Es un deber constitucional del Estado, así como ético y moral de la Sociedad preservar la unicidad del ser humano en su perfecta armonía y funcionalidad. Para esto debe impedirse la omisión deliberada o negligencia de empleadores, Estado y sociedad en la responsabilidad que les compete.
Debe destacarse que el individuo en buen estado de salud, sin enfermedades previas que afecten su conformación y funcionalidad anatómica, dispone del 100% de su capacidad laboral. Esta capacidad laboral, denominada
Total Obrera, se mide independientemente de la capacitación para una actividad, solo se considera la disponibilidad de acción física para el trabajo a realizar. No se puede establecer, bajo este criterio, un sistema de compensación económica que tenga solo como objetivo el determinar el costo de la pérdida de funcionalidad del físico de los trabajadores, ni estipularse un máximo del costo de las eventualidades que por imprevisión, negligencia y/o lenidad afectaren a aquellos. Un sistema de Riesgos del Trabajo responsable y eficiente debe tener como base incuestionable el objetivo de preservar la salud del trabajador. La Seguridad e Higiene en el Trabajo constituye un costo de producción no sustituible. Por lo tanto deben aplicarse compensaciones hacia quienes sufren accidentes y enfermedades e implementarse acciones punitivas con quienes violan las normas, ocasionando la disminución de la salud del trabajador. Estas violaciones incrementarán el costo final de cada unidad de producto.
El incumplimiento de responsabilidades debería ocasionar un costo punitivo que resulte muy superior al de las medidas de seguridad necesarias, buscándose demostrar que no es posible la prevalencia de un sistema de valores económicos sobre un sistema de valores morales.

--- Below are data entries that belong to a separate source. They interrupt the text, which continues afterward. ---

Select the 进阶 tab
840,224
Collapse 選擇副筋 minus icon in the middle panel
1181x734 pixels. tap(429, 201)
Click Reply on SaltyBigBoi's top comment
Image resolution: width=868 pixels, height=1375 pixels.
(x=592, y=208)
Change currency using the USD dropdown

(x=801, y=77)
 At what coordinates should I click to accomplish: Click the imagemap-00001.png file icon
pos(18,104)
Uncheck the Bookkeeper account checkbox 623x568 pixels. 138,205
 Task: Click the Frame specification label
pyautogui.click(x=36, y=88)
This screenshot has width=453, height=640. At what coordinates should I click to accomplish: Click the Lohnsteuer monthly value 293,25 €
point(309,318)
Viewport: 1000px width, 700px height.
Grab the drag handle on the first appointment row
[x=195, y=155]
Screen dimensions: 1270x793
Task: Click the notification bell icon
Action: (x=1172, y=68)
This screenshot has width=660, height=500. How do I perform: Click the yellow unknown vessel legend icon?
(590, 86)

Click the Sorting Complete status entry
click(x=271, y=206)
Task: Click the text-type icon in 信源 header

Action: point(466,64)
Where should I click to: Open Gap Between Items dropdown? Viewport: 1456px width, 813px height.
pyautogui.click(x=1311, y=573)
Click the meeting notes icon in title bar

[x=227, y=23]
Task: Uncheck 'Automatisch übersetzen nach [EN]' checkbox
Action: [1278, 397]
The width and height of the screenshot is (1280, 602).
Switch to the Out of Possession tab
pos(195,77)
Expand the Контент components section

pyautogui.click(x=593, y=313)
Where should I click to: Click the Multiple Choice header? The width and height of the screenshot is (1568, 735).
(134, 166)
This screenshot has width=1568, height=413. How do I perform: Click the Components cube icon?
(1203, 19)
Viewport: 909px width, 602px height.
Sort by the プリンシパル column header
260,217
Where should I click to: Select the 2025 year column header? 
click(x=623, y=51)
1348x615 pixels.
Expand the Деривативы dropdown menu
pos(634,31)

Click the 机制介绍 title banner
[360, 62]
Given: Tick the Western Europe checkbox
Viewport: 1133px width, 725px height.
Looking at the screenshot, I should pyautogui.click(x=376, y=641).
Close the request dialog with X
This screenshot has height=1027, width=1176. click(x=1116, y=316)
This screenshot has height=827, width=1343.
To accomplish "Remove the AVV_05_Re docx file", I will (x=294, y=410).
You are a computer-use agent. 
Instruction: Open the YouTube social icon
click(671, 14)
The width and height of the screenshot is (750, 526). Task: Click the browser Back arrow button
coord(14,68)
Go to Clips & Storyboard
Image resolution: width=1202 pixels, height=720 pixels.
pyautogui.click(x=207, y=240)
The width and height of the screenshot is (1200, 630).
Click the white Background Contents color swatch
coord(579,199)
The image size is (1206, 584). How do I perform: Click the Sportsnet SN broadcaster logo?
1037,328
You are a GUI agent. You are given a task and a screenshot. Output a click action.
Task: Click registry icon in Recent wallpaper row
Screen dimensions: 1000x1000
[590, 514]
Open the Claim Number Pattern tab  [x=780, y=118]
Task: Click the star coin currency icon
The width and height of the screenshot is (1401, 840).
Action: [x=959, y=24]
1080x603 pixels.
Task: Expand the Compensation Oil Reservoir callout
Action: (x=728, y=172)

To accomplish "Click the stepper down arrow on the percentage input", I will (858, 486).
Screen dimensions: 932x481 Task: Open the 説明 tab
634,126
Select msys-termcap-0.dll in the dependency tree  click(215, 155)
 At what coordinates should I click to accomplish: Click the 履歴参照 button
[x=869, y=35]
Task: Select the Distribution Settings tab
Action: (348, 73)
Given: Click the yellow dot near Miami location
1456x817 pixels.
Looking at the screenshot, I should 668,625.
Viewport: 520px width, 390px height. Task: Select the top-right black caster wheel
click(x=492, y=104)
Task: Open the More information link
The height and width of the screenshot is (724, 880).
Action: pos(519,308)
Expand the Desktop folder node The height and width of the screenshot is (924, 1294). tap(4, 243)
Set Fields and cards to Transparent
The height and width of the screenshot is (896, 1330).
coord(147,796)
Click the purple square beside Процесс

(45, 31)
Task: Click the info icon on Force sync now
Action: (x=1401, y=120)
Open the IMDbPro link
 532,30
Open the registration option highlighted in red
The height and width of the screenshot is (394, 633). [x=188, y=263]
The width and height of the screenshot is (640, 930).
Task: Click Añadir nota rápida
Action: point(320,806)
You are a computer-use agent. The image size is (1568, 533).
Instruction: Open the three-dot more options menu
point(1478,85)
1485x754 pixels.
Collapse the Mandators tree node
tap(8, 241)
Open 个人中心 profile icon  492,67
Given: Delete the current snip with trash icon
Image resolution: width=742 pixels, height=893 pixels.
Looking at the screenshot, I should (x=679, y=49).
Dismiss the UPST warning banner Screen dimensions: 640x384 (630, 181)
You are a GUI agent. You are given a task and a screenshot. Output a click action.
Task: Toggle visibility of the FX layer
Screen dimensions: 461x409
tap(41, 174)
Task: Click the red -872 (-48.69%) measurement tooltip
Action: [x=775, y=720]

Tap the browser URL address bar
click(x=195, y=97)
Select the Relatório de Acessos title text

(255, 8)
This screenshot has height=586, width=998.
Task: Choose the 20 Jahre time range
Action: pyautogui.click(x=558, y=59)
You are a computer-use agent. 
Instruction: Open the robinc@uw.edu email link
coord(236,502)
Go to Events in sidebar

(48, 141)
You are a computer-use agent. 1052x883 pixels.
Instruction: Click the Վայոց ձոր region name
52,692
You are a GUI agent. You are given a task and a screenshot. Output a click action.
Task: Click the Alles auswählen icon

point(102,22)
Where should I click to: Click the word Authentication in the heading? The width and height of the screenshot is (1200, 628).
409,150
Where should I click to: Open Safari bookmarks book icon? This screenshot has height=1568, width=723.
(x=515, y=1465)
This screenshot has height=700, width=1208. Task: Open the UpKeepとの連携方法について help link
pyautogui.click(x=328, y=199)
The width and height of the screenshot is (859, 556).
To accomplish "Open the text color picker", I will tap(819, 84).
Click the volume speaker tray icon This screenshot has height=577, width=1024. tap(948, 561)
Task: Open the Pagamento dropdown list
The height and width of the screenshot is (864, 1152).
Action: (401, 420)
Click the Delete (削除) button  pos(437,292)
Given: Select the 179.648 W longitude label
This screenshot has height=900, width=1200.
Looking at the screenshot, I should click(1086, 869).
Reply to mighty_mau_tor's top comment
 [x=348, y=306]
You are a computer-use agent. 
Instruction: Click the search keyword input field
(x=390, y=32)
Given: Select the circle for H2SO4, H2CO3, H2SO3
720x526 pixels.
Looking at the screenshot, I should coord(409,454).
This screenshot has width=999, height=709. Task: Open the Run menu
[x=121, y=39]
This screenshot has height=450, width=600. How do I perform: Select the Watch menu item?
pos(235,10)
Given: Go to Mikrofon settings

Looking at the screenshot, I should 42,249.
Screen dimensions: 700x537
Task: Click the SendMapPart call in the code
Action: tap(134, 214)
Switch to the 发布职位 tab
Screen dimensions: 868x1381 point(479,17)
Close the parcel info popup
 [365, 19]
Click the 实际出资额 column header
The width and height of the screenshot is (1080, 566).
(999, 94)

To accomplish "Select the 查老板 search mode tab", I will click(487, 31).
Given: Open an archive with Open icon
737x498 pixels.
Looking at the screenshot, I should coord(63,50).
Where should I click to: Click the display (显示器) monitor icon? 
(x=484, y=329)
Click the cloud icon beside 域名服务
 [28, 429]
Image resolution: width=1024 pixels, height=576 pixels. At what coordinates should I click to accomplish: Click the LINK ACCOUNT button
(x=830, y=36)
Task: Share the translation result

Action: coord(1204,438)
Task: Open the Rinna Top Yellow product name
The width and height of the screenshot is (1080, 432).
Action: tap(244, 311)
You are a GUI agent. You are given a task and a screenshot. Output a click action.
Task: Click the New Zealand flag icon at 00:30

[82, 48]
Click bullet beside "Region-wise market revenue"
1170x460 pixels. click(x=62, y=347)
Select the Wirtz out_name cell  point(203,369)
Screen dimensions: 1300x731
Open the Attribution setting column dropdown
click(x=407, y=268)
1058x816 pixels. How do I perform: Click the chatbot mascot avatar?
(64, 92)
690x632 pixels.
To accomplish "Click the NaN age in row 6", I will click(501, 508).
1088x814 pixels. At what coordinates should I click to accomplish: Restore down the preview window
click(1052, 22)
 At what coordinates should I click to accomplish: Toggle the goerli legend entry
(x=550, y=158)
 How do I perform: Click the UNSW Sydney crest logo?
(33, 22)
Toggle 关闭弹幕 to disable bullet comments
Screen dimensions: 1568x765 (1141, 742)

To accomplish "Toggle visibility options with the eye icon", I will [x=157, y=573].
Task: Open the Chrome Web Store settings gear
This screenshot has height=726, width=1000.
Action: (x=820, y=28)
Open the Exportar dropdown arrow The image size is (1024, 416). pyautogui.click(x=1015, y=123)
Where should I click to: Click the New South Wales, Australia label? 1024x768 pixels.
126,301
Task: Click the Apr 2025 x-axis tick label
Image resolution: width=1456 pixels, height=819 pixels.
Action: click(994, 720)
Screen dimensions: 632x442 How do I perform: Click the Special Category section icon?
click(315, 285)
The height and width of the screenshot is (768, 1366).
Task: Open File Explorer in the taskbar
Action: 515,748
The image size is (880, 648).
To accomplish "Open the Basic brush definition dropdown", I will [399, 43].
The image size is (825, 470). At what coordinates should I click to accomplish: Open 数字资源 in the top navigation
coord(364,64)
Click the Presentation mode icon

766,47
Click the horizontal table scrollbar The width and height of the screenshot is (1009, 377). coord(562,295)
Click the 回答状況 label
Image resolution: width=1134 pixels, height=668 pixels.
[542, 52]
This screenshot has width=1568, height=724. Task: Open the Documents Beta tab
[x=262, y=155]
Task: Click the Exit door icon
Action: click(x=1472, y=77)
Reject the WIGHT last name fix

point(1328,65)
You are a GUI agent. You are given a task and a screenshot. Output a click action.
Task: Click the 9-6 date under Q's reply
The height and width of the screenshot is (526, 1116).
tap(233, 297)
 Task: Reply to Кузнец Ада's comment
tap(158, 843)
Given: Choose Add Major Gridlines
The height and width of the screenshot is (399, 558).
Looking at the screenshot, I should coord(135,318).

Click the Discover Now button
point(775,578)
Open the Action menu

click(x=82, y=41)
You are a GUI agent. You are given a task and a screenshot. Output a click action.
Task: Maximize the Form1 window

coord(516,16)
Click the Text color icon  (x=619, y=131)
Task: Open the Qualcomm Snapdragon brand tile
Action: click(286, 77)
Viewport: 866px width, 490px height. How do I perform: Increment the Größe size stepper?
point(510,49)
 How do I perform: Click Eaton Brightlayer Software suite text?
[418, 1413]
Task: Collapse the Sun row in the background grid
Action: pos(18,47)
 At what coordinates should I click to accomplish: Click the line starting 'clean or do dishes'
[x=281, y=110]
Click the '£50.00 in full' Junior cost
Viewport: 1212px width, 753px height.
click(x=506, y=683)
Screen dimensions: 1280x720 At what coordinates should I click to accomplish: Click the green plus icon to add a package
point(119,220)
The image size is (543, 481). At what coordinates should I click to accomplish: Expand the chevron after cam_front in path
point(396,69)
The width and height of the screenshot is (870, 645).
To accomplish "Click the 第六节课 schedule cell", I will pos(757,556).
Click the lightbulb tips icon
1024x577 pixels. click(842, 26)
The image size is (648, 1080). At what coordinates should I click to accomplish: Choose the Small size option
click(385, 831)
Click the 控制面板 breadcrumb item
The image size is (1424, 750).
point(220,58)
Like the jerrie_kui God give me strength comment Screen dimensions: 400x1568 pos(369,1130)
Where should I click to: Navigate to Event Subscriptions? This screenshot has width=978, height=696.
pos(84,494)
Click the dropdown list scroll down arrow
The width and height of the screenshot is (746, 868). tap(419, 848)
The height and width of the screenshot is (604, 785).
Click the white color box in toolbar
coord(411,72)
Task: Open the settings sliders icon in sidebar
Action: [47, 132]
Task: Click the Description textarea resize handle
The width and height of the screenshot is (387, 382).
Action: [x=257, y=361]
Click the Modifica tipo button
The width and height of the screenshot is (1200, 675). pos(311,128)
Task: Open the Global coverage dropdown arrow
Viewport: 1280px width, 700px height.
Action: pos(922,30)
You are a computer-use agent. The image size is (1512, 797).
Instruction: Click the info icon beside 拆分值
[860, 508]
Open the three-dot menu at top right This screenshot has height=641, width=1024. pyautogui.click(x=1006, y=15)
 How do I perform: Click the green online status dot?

Las distintas formas de producir sin considerar el cuidado de la salud de los trabajadores, están siendo combatidas a través de normas legales propias de cada país, así como mediante recomendaciones de Organismos Internacionales. Además se buscan otros métodos tendientes a inducir el uso de estrictas normas de Seguridad e Higiene, por ejemplo aplicar restricciones a la importación de productos desde aquellos países donde no se respetan tales normas.